On what do you base this? I don't have anything other than my own anecdotal
data, so I offered up my own personal preference.

Thing is, as I recall, whenever I went into record stores there seemed to be a
fair number of people in there. Gut feeling tells me people were browsing in
the stores but buying online.

No, you can't take a stack of CDs to listen too, though some places will play
something for you if you ask (but that's hardly as frictionless as grabbing
books on your own). There still are some opportunities for listening previews,
though.

 _This is all not to mention the fact that the era of buying music on physical
media is pretty much over._

Define "pretty much over."

[http://blog.nielsen.com/nielsenwire/consumer/cue-the-
music-d...](http://blog.nielsen.com/nielsenwire/consumer/cue-the-music-driven-
by-digital-music-sales-up-in-2011/)

Vinyl is certainly a much _smaller_ market than CDs, but custom packaging
still has its appeal.

------
aristus
From a person who loves to read, this article is barely coherent. It lists
three things that will "kill" bookstores then says Barnes is "only good at two
of them". Wha? Only good at two ways of killing yourself?

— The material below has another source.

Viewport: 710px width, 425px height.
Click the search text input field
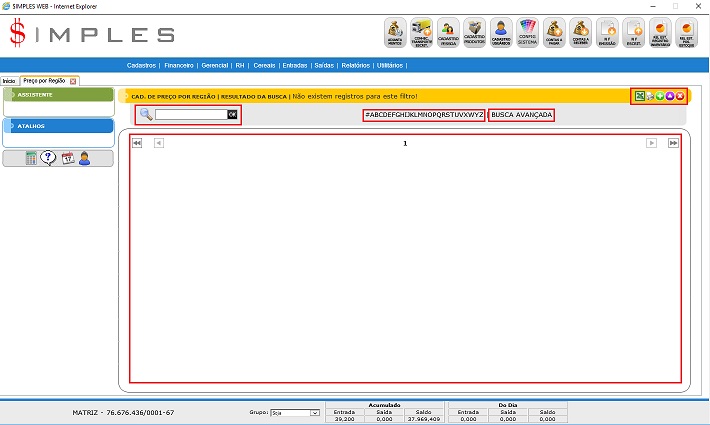click(190, 115)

And one of those things that will kill bookstores is apparently LOVE for paper
books. Ok, sure.

------
blacksmythe

      >> easy for a professor to write his or her own book, made up of class notes
    

Writing a good textbook is quite a lot of work. This seems very unlikely.

What will happen is a few professors will write books, and self-publish or
distribute free electronic versions.

Perhaps crowd sourcing will become a popular way to write textbooks, based on
a wikipedia or github collaboration model.

------
eljaco
As a parent, I can't imagine giving my 1 year-old a kindle to play with - I
think board books will be very hard to replace with digital alternatives,
unless it's something that looks and feels like a board book, but has several
different stories you can choose from.

------
maccylo
And in the end, there won't be a trace of the next generation, since there
won't be any physical records left...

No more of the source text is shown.